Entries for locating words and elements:
== == ==

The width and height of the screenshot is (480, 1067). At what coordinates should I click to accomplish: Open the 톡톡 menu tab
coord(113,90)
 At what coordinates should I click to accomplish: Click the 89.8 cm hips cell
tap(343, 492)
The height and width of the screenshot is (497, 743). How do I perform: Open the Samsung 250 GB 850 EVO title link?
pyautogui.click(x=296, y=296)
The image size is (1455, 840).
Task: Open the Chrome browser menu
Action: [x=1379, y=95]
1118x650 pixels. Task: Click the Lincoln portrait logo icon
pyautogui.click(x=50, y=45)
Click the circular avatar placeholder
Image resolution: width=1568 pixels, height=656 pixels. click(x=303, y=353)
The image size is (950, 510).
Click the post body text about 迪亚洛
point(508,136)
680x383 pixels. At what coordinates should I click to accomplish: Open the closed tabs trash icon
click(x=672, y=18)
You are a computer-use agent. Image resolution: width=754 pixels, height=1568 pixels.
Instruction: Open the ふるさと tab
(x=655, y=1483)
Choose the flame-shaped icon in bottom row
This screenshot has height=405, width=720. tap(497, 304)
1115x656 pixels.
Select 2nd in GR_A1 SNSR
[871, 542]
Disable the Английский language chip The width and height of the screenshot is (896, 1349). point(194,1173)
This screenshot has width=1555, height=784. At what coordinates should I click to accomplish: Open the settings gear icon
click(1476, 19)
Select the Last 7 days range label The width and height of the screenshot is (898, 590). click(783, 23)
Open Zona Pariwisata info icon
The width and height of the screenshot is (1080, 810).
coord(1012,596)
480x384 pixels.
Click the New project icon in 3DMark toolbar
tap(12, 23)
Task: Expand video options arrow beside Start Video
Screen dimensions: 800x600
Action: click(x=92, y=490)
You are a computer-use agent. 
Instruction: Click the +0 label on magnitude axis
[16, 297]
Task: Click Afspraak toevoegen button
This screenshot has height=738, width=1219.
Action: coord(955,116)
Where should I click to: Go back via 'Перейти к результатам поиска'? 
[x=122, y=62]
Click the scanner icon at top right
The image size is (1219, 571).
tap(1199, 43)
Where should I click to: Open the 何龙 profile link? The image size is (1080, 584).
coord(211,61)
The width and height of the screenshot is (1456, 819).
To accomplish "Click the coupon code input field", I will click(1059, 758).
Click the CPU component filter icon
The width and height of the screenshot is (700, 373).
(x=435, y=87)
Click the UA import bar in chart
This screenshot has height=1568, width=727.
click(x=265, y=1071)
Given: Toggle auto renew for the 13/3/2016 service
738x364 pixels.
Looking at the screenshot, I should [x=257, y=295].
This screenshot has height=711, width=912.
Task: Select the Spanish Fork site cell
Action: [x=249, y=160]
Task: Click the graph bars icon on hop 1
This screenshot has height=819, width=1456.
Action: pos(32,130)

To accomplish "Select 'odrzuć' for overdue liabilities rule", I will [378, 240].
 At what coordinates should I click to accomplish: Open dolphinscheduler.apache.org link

== == ==

_DIRECTION_
Output the lines from the one containing "will [378, 240]." through the last line as a Markdown table with the columns No. and Line text, skipping any blank lines.

_FINAL RESULT_
| No. | Line text |
|---|---|
| 1 | To accomplish "Select 'odrzuć' for overdue liabilities rule", I will [378, 240]. |
| 2 |  At what coordinates should I click to accomplish: Open dolphinscheduler.apache.org link |